======== Excerpted data
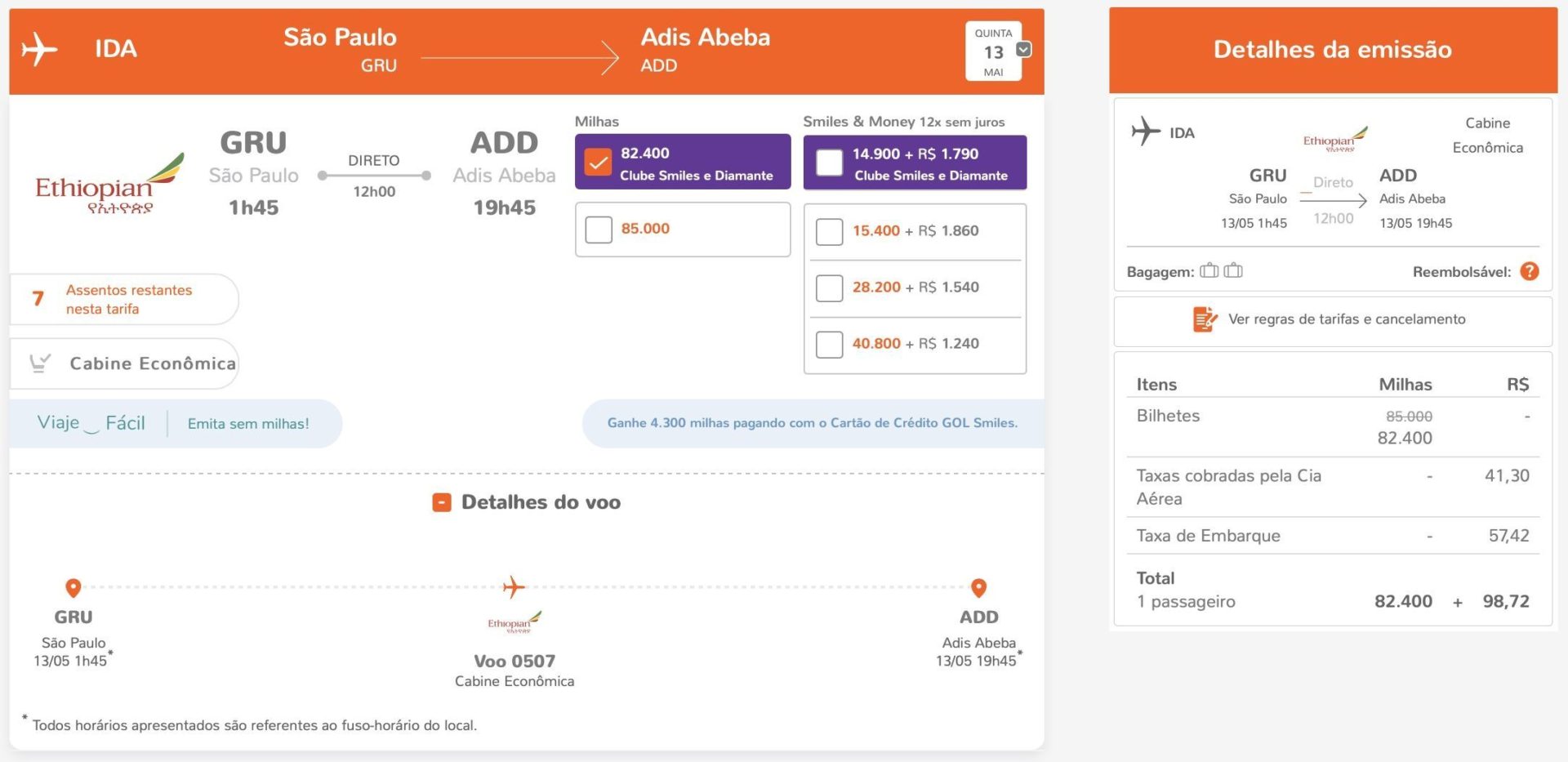The image size is (1568, 762).
Task: Click the Reembolsável question mark icon
Action: (1530, 271)
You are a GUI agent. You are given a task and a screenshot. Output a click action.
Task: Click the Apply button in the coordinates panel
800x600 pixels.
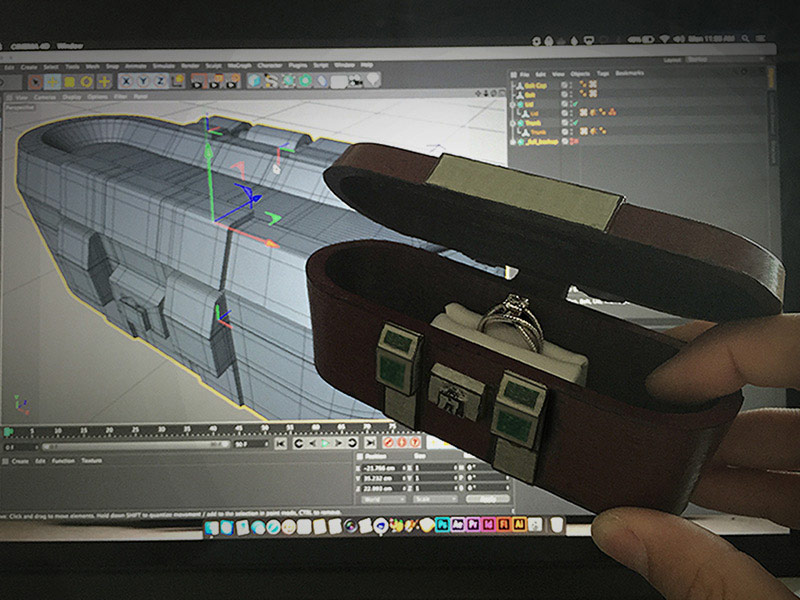click(486, 498)

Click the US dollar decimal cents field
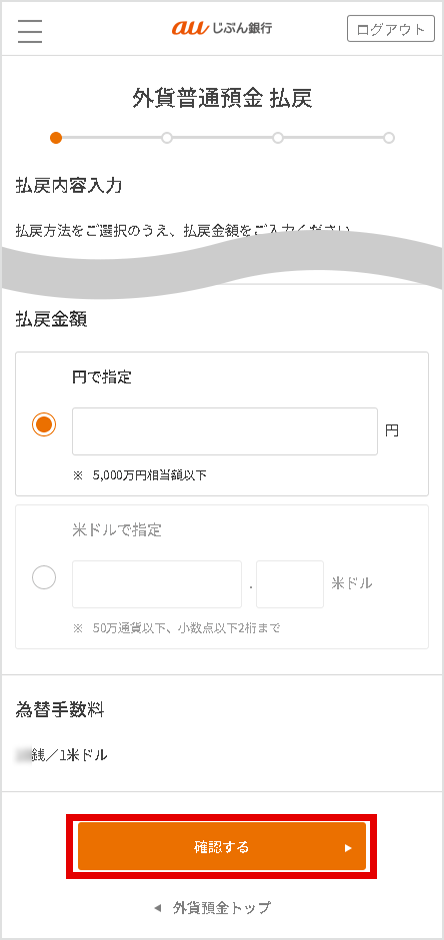click(x=290, y=584)
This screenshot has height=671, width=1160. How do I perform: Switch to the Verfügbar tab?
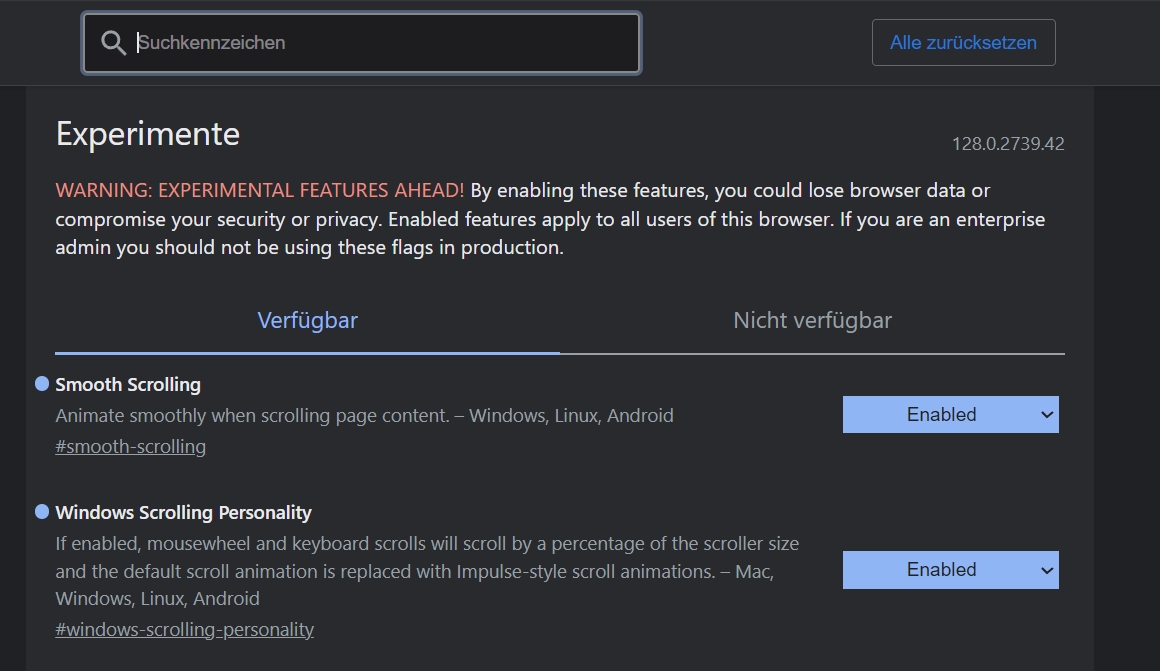tap(307, 321)
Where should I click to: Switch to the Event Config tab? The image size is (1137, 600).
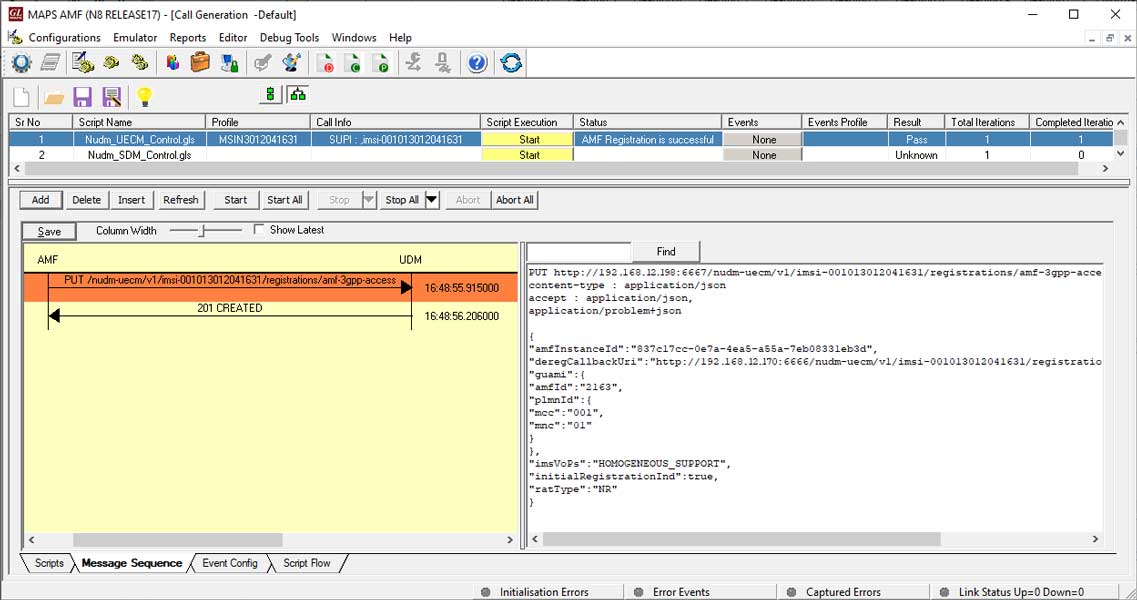tap(230, 563)
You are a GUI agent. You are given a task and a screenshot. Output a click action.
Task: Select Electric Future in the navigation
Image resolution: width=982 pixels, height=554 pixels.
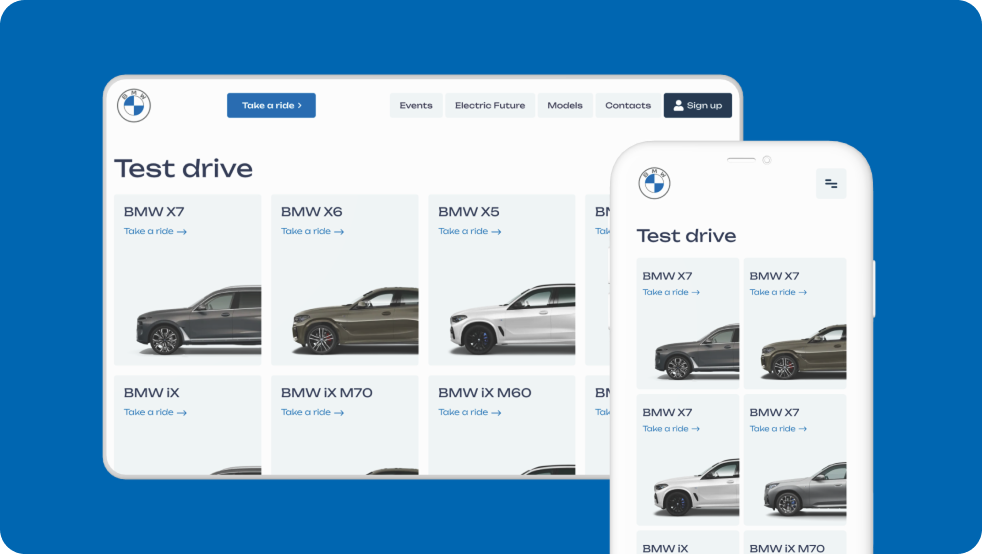point(489,106)
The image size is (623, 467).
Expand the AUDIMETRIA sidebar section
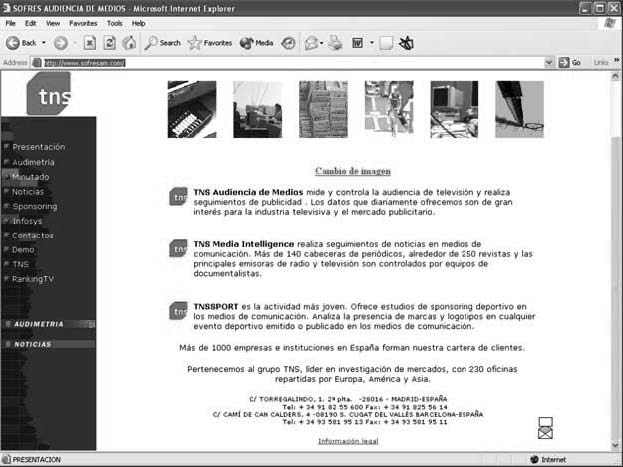(x=91, y=324)

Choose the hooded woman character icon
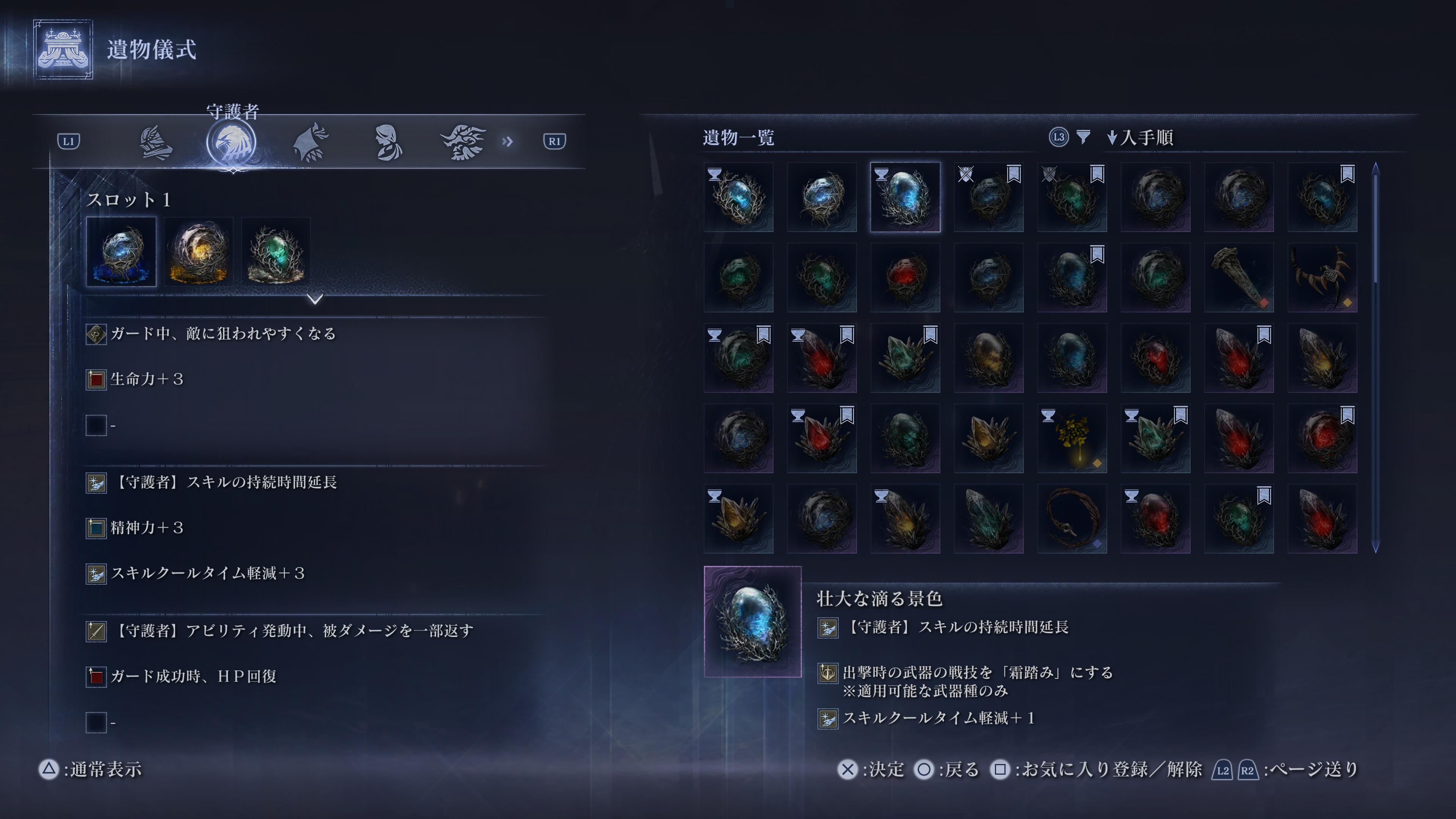click(x=388, y=143)
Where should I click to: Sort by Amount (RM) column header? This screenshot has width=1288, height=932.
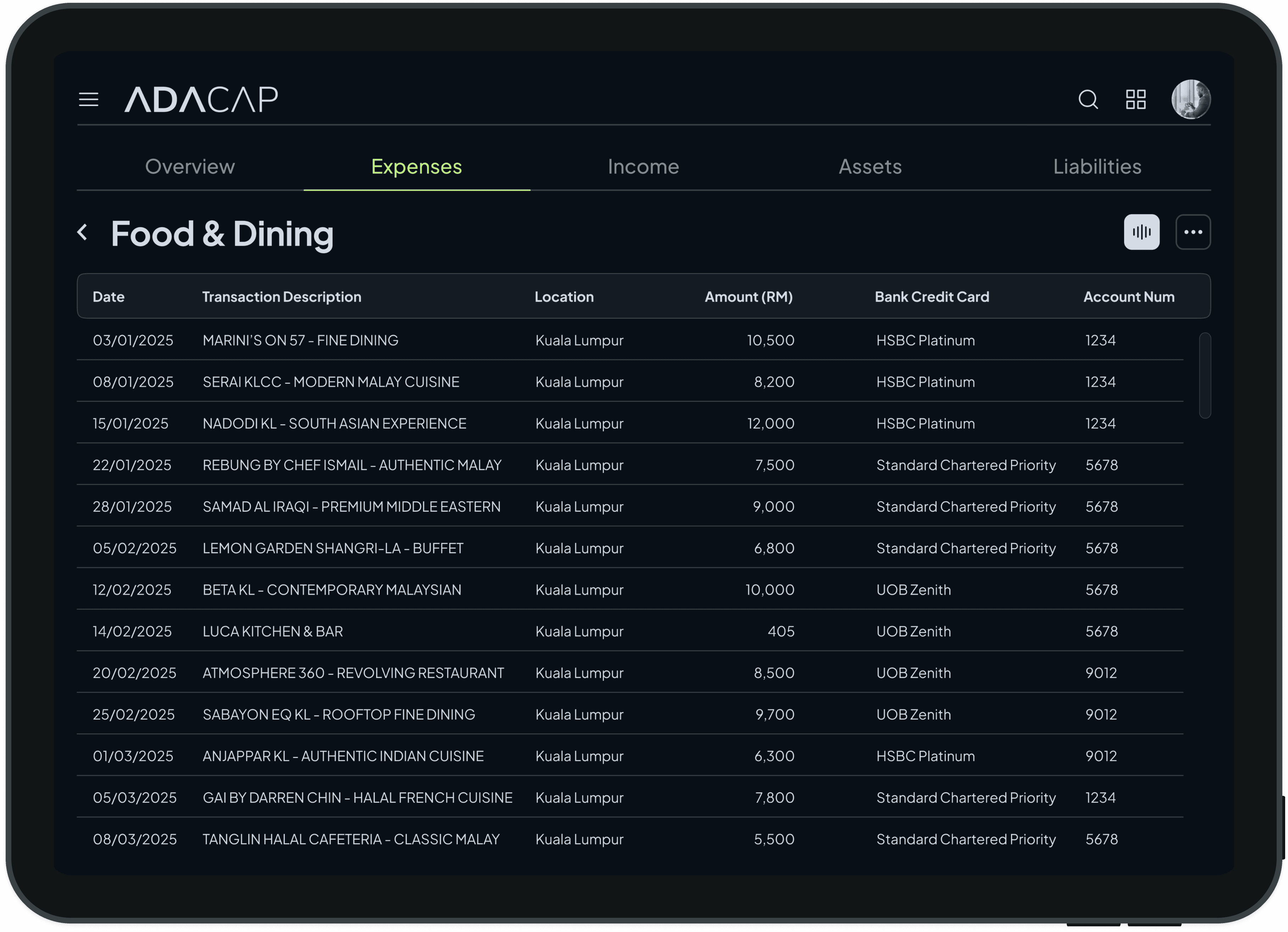pyautogui.click(x=748, y=297)
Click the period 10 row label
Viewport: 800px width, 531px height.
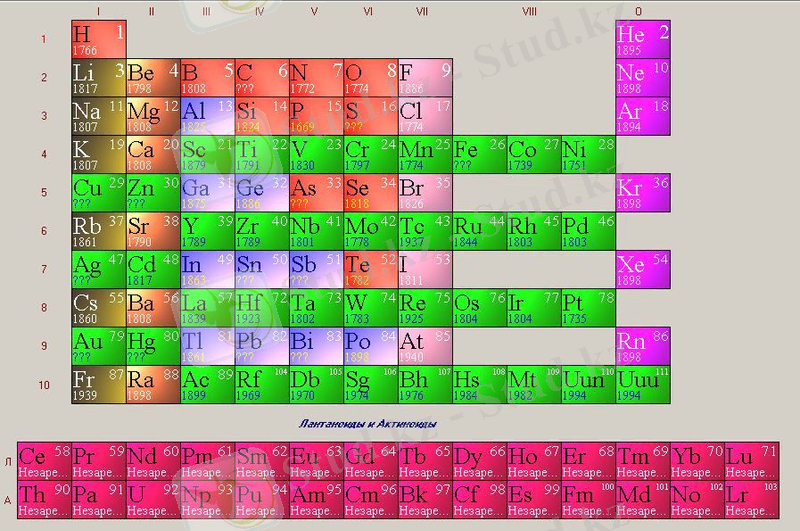click(43, 384)
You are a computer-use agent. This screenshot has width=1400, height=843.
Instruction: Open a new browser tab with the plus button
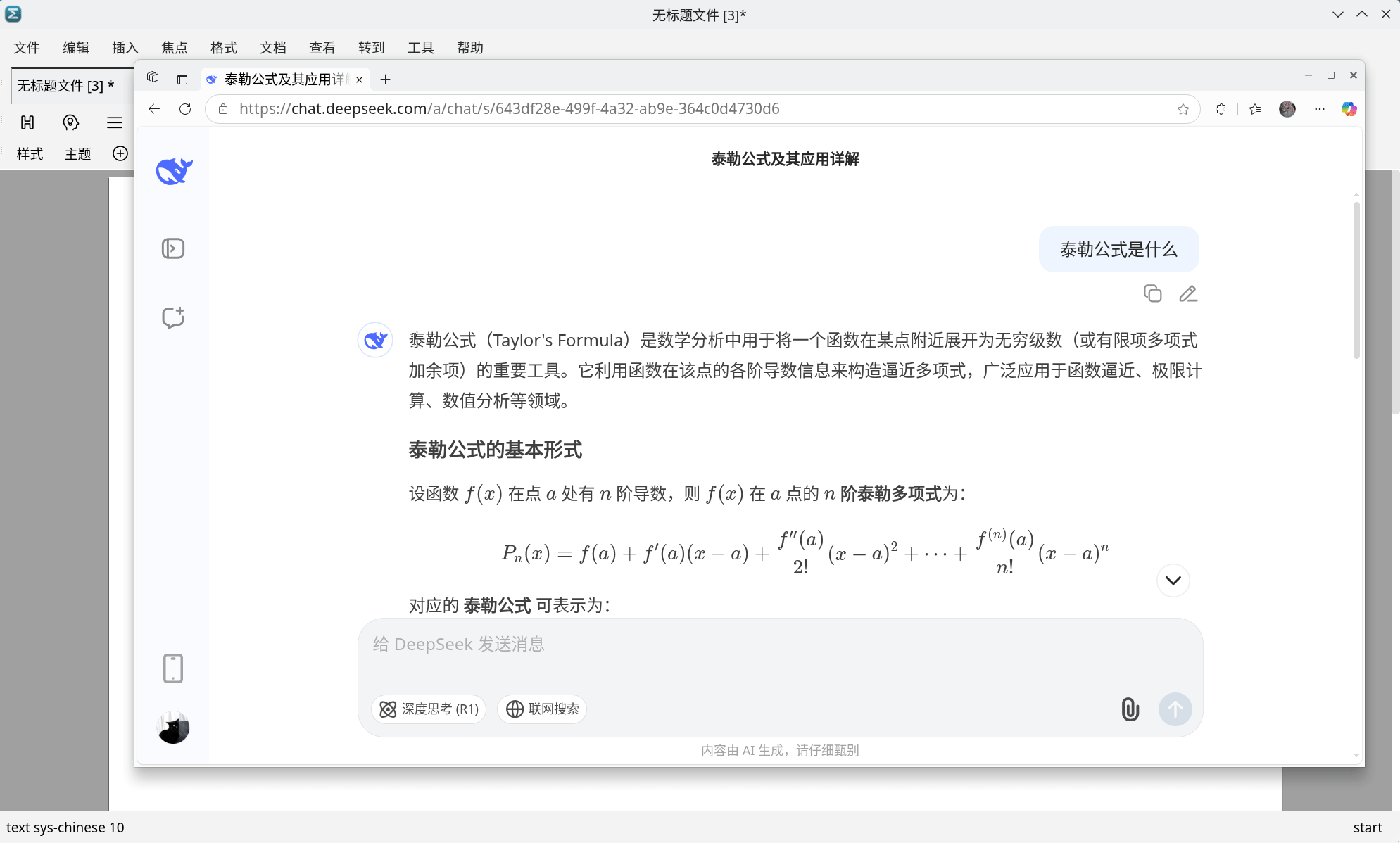(385, 80)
================
Given instruction
Print all of the material above line for line without any changes, leaving the pictures out.

Final answer
The image size is (1568, 762).
Task: Click the Reembolsável question mark icon
Action: (1530, 271)
You are a GUI agent. You are given a task and a screenshot. Output a click action.
Task: Click the Apply button in the coordinates panel
800x600 pixels.
click(486, 498)

Click the US dollar decimal cents field
click(x=290, y=584)
This screenshot has height=671, width=1160. How do I perform: Switch to the Verfügbar tab?
tap(307, 321)
Where should I click to: Switch to the Event Config tab? The image size is (1137, 600).
tap(230, 563)
You are a GUI agent. You are given a task and a screenshot. Output a click action.
Task: Select Electric Future in the navigation
Image resolution: width=982 pixels, height=554 pixels.
point(489,106)
The image size is (623, 467).
Expand the AUDIMETRIA sidebar section
(x=91, y=324)

Choose the hooded woman character icon
click(x=388, y=143)
Where should I click to: Sort by Amount (RM) column header? This screenshot has width=1288, height=932.
pyautogui.click(x=748, y=297)
Click the period 10 row label
Viewport: 800px width, 531px height.
click(43, 384)
You are a computer-use agent. This screenshot has width=1400, height=843.
Instruction: Open a new browser tab with the plus button
(385, 80)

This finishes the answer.